Three Transfer Granularities: Response, Feature, and Relation Based Distillation
RESPONSE BASED DISTILLATION
The most common approach: train the student to match the teacher final layer output. For each training input, run both teacher and student, then minimize the distance between their output distributions. The loss function typically combines cross entropy with ground truth labels and KL divergence (a measure of how different two probability distributions are) with teacher outputs: loss = α × hard_loss + (1-α) × soft_loss. Typical alpha is 0.5 to 0.9.
TEMPERATURE SCALING
Teacher outputs are often too confident: 99.9% for the correct class, near zero for others. This hides information about class relationships. Temperature scaling softens the distribution: divide logits (the values before softmax that converts to probabilities) by temperature T before applying softmax. T=1 is normal, T=5 spreads probability more evenly. Higher temperature reveals more teacher knowledge but may transfer noise. T=3 to T=5 works well for most tasks.

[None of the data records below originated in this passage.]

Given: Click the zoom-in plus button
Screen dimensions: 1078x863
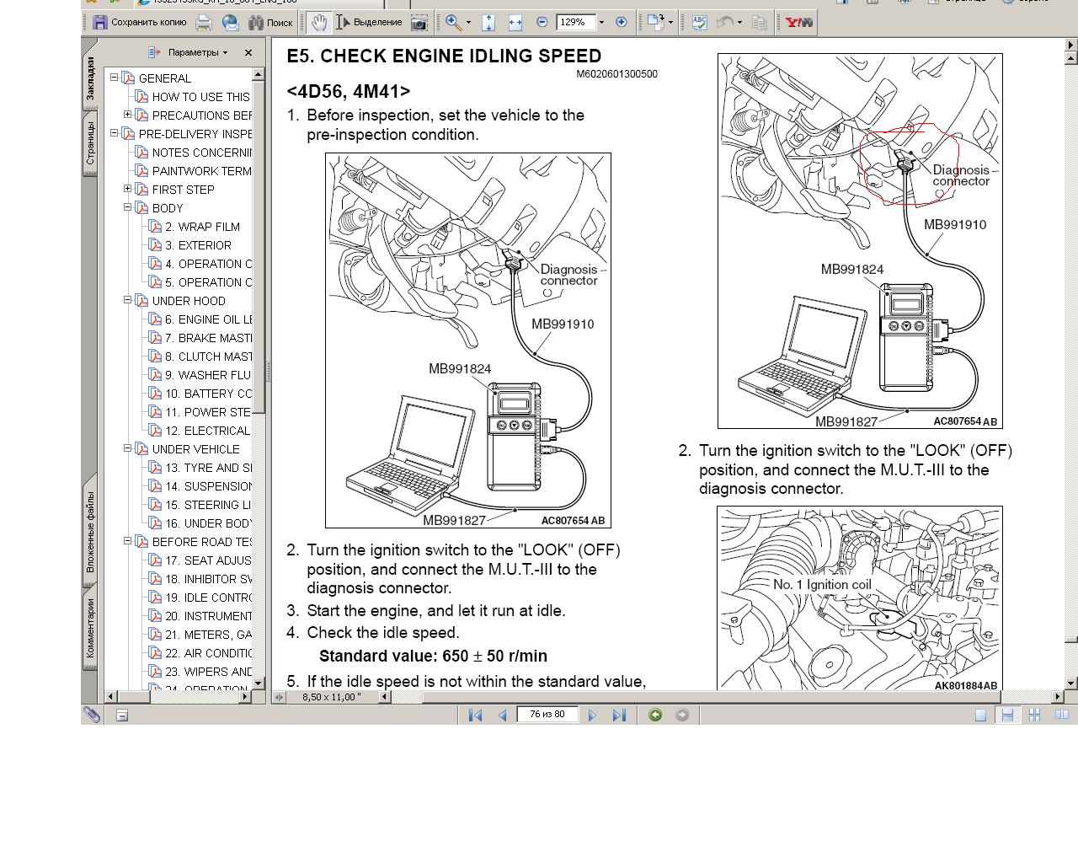Looking at the screenshot, I should (622, 22).
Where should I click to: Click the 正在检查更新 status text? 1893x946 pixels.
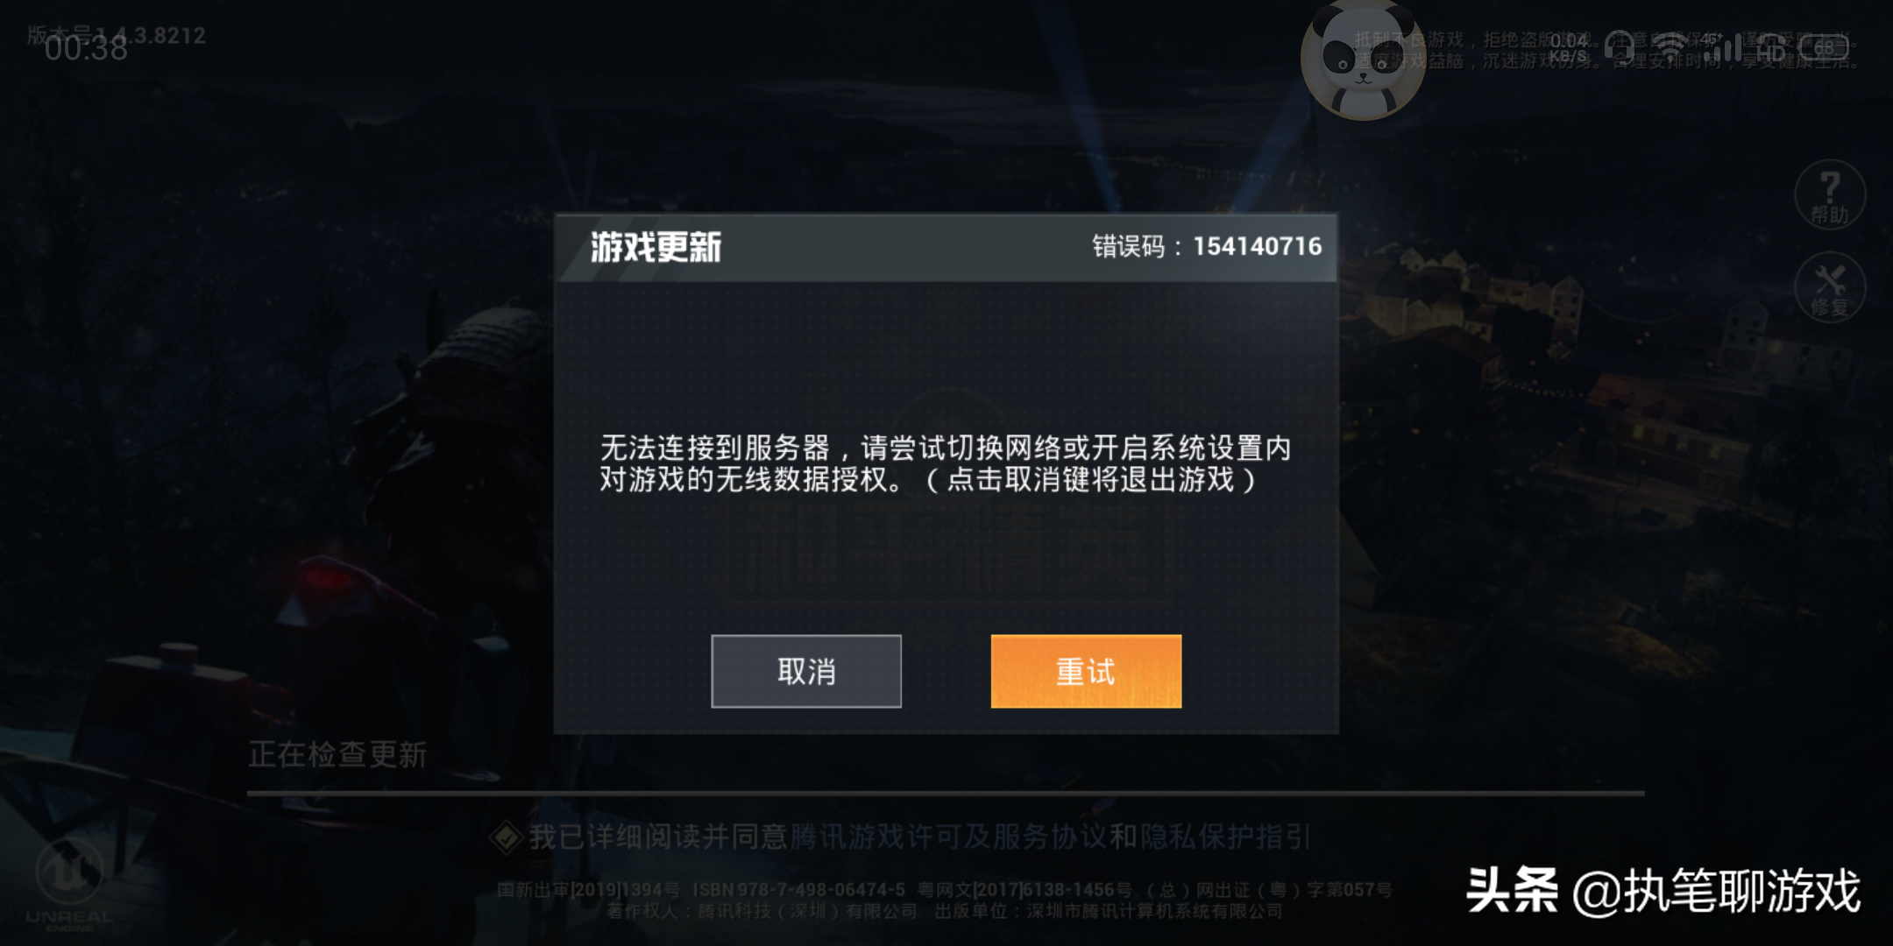coord(337,754)
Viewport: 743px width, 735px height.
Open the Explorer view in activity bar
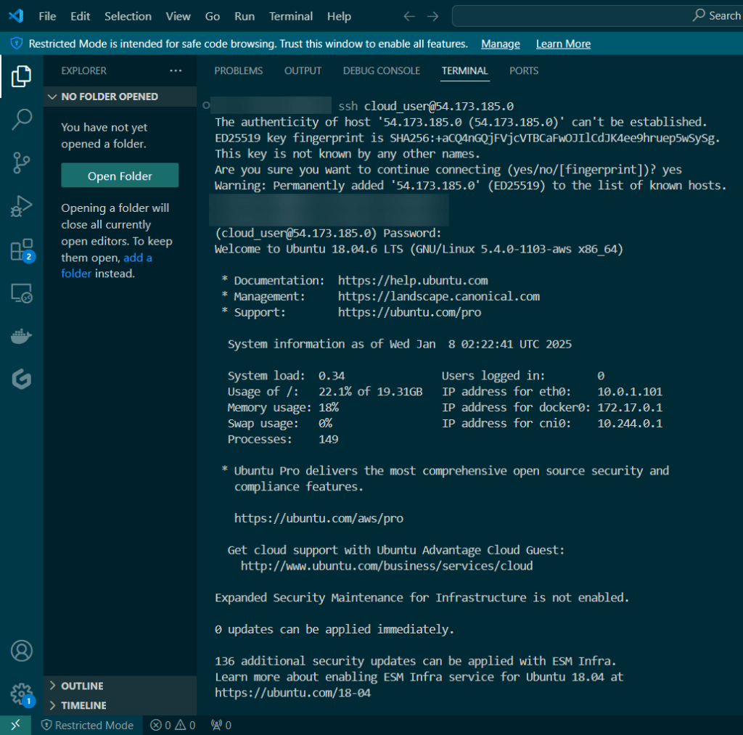coord(21,75)
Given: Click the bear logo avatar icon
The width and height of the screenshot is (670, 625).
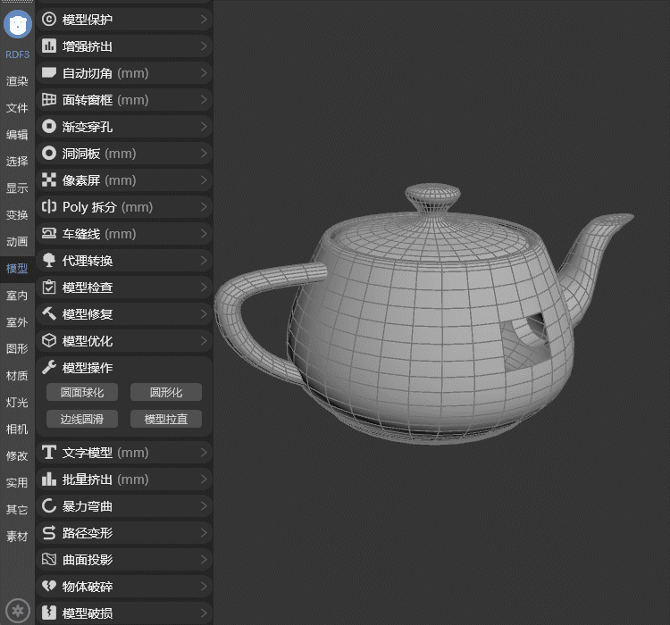Looking at the screenshot, I should (x=18, y=24).
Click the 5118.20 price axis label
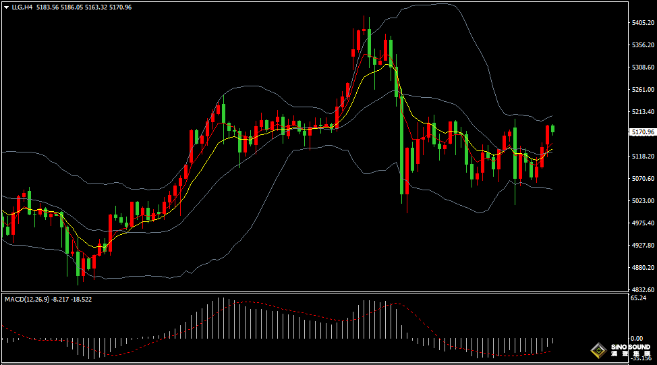Screen dimensions: 657x365 click(643, 156)
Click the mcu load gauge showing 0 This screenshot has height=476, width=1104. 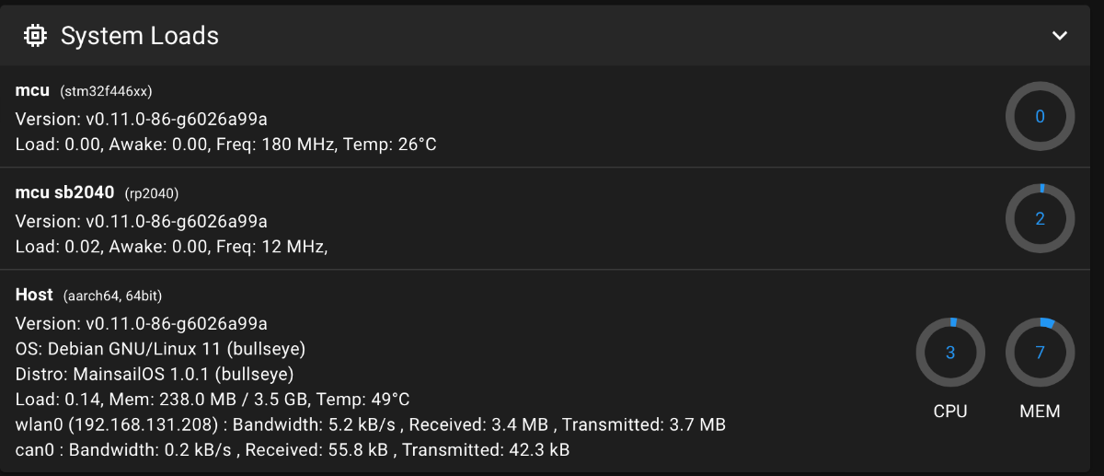1041,116
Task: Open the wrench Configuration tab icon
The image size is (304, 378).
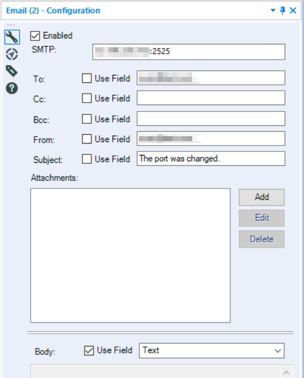Action: pyautogui.click(x=12, y=37)
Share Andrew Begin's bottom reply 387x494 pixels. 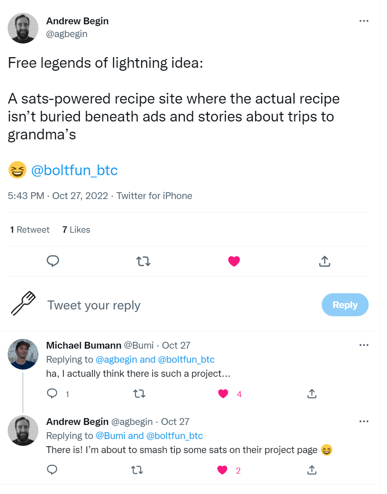coord(312,470)
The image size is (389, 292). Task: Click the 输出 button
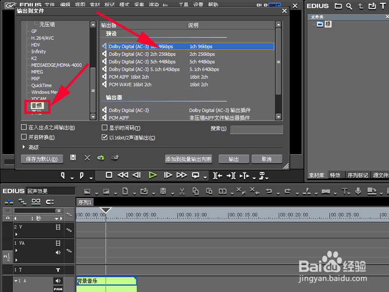tap(233, 159)
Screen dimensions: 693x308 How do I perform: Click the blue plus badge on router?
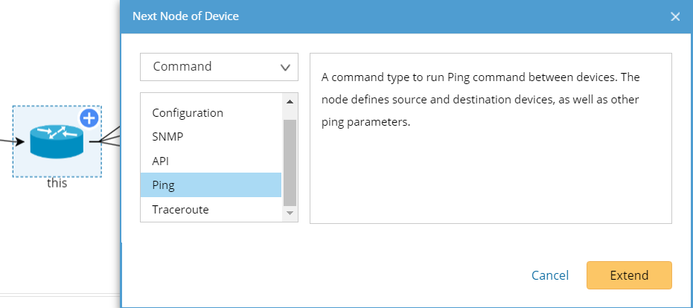point(89,118)
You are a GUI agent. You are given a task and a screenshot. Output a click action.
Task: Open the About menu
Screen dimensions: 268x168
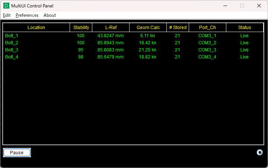click(x=50, y=15)
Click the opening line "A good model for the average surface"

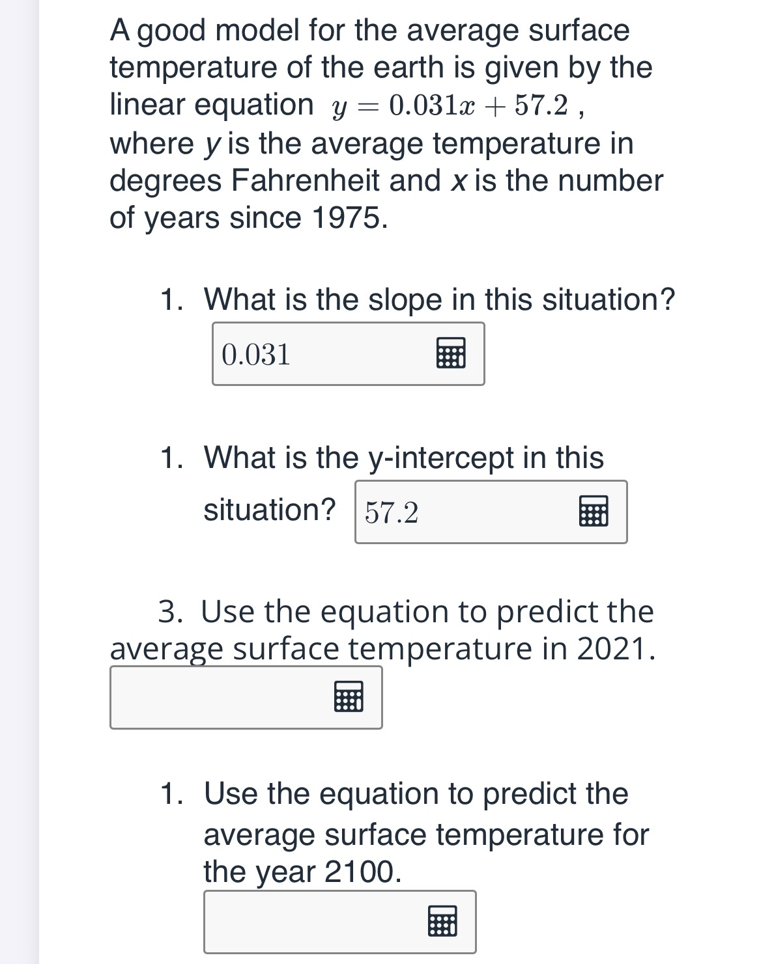(x=369, y=31)
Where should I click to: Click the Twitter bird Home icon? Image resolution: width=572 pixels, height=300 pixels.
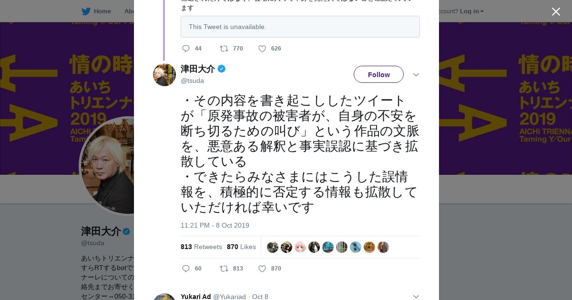(x=86, y=11)
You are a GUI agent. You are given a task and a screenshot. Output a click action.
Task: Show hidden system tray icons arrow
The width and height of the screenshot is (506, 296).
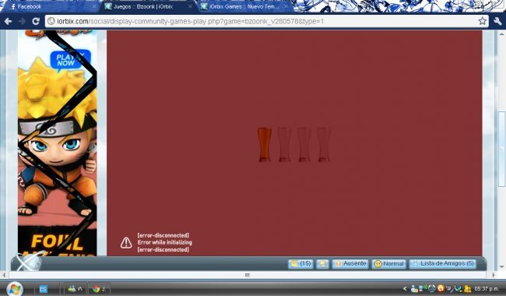[405, 288]
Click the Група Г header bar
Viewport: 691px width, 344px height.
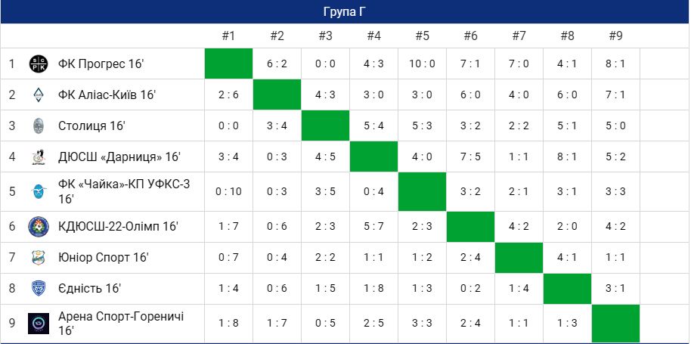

FEATURE BASED DISTILLATION
Instead of matching only final outputs, match intermediate representations. Force student hidden layers to resemble teacher hidden layers. This transfers the teacher internal structure, not just its predictions. Useful when teacher and student have similar architectures. Requires a projection layer if dimensions differ.
TRAINING DATA
You can distill on the original training data or on unlabeled data with teacher generated labels. Unlabeled data often improves results because it provides more diverse examples. The teacher effectively labels this extra data for free.